2

PRA expectations of run-off firms proposing capital extractions

2.1

The PRA expects senior management and boards of run-off firms to assess carefully the level of capital required on an ongoing basis to ensure that the firm can run-off their business in an orderly fashion, including under adverse conditions. If a firm in run-off wishes to extract capital during the course of a run-off, the PRA expects the firm’s board and senior management to consider such proposals carefully and to be satisfied that the financial position after the proposed extraction will still remain adequate for the duration of the run-off.

2.2

Where a run-off firm wishes to undertake a capital extraction, the PRA expects the firm first to take the following steps:

  1. (a) The firm should undertake a thorough review of its capital position in order to assess the adequacy of its financial position after the proposed extraction. For firms subject to the requirements of Solvency II (Solvency II firms), this analysis should include a review of the firm’s Solvency Capital Requirement (SCR) and its overall solvency needs as required for inclusion in a firm’s ORSA. In assessing its capital needs, a firm should take into account relevant factors such as:
    1. (i) any restrictions on availability of capital; and
    2. (ii) the quality of the policy records it holds and how this might impact its ability to estimate potential future claims, and make allowance for these factors as appropriate. The firm should also consider as far as reasonably practicable how its financial position might change in the future.
  1. (b) As well as assessing its current capital needs, the firm should consider the expected future progress of the run-off of the business, including as a minimum over the next 3–5 years, based on realistic assumptions on relevant factors such as claims, reserve development and investment income, and taking into account any other expected changes in the business. These assumptions should reflect the firm’s experience during the run-off to date, and be consistent with the firm’s business plans. The firm should use this information to prepare a projection of its likely capital resources and capital requirement (ie SCR for Solvency II firms) over this future period.

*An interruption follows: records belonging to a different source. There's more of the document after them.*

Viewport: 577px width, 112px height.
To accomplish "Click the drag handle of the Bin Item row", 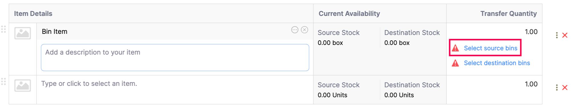I will coord(3,29).
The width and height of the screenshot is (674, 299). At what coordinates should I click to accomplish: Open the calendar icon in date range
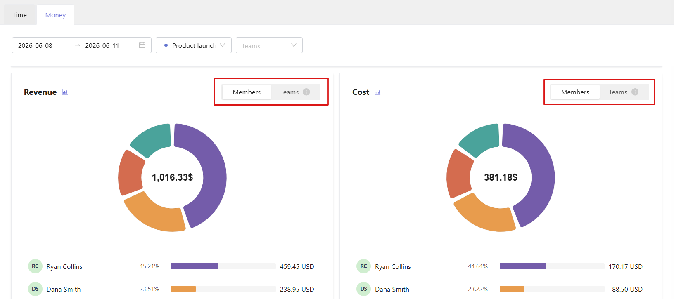click(x=142, y=45)
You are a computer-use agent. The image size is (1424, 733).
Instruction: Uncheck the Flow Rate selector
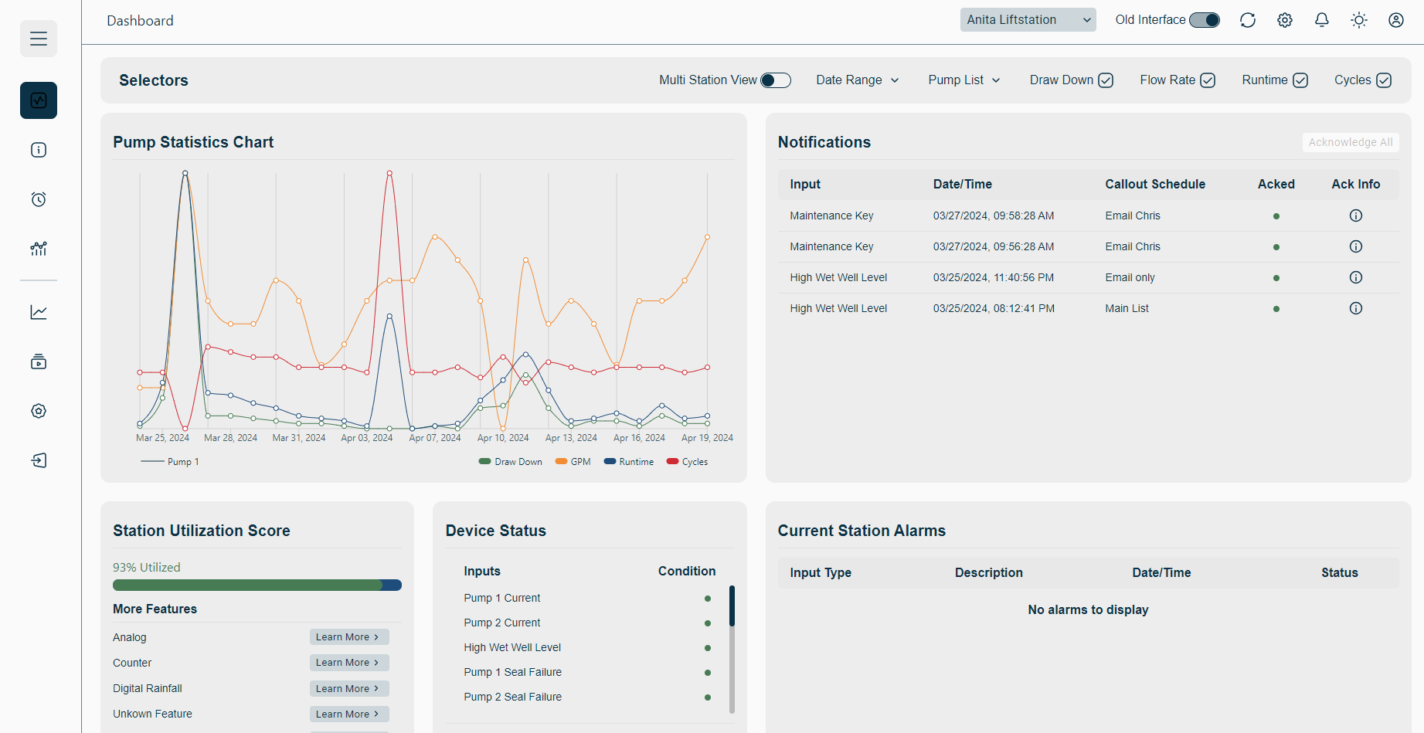point(1207,80)
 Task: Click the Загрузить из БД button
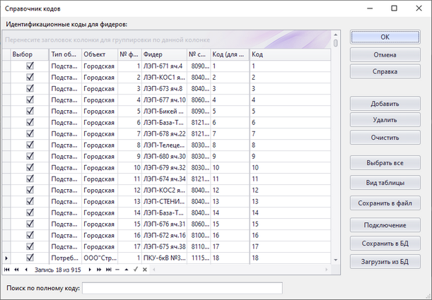[385, 261]
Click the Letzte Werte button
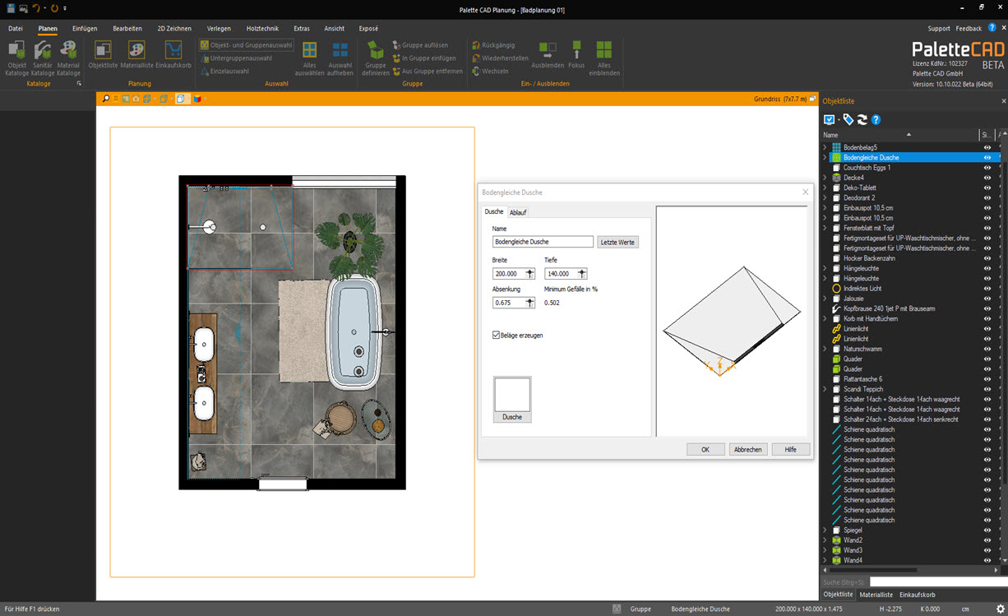The image size is (1008, 616). coord(617,242)
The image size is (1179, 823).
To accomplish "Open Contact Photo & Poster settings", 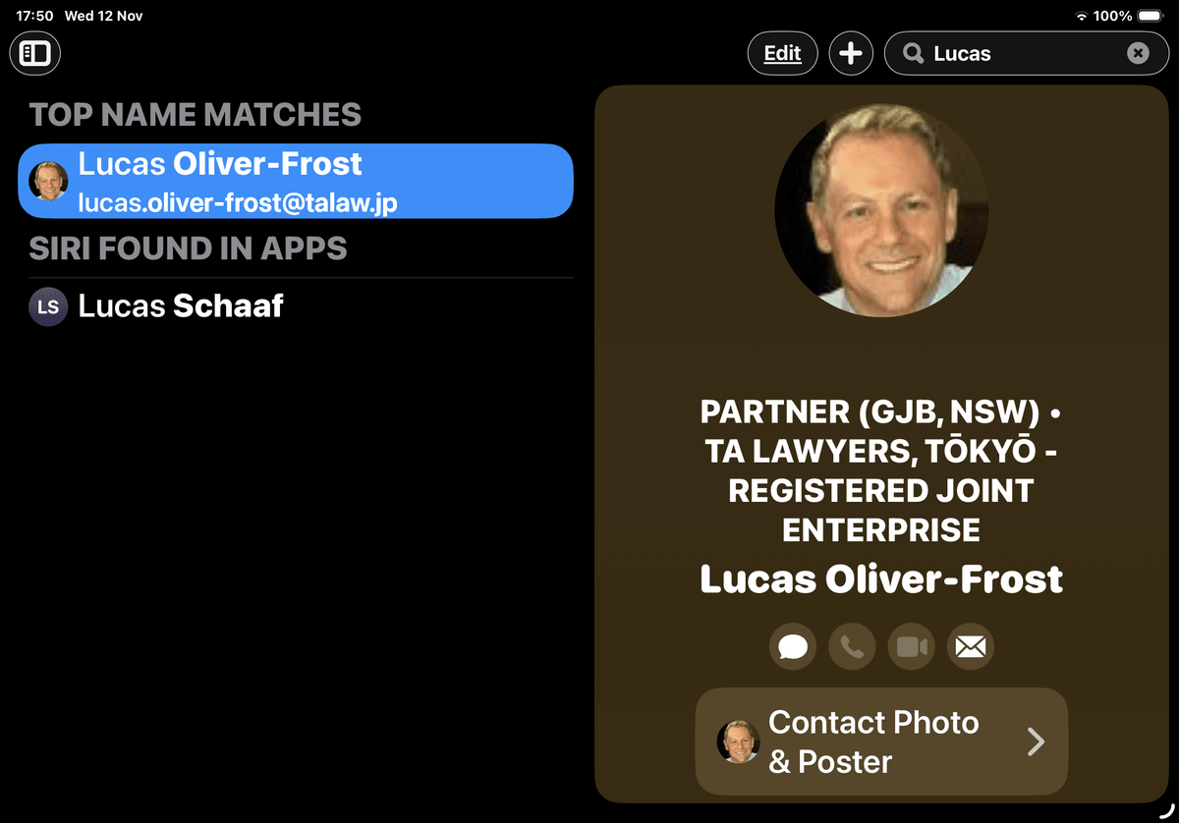I will tap(872, 741).
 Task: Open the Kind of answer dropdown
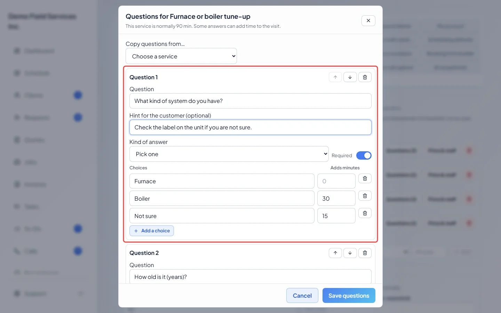pyautogui.click(x=229, y=154)
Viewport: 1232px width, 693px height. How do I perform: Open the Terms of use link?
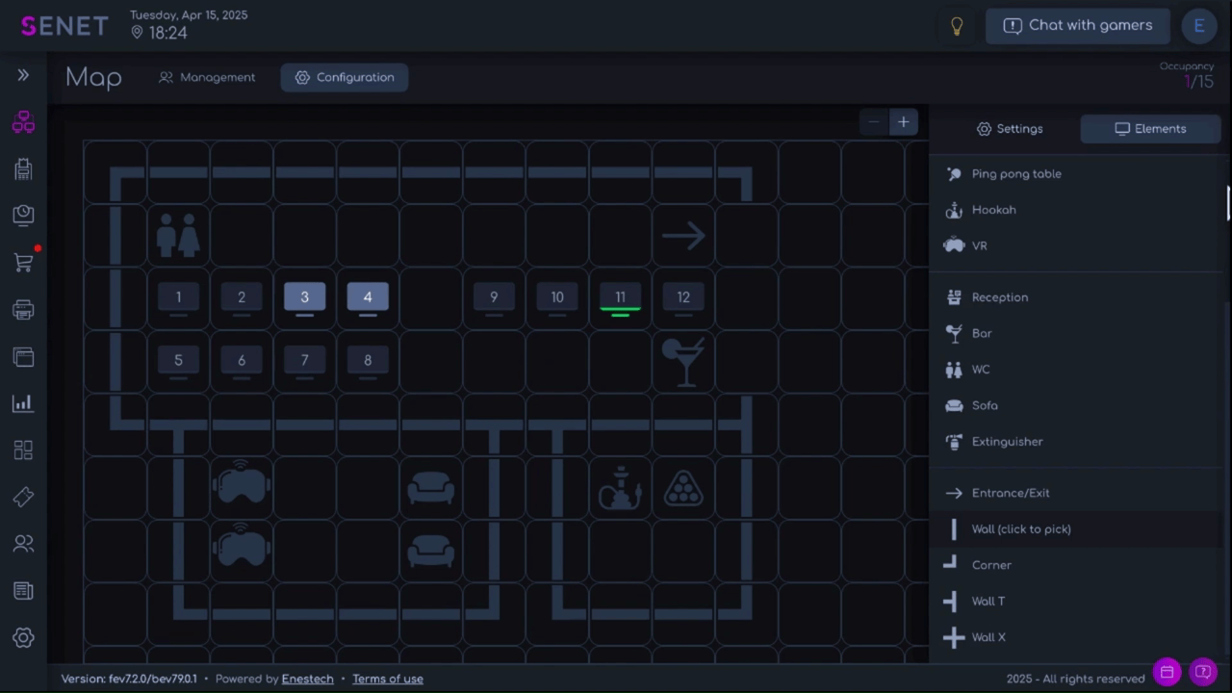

For Solvency II firms, the projection should also incorporate the forward looking computation of its overall solvency needs over a 3-5 year period. The firm should also consider plausible downside risks to these projections and show the possible effects of these scenarios on the future capital position.

  1. (c) The firm should seek board approval for the capital extraction proposal, having taken into account the results of the capital review, the future projections referred to above, and any other relevant information. The PRA expects a firm’s board to approve a capital extraction proposal only if the board is satisfied that the firm will be able to maintain adequate financial resources after the proposed extraction – including that it would expect to continue to meet its capital needs, (including the SCR and overall solvency needs for Solvency II firms) at all times over a 3–5 year period, including in the event of a change in the stress scenario.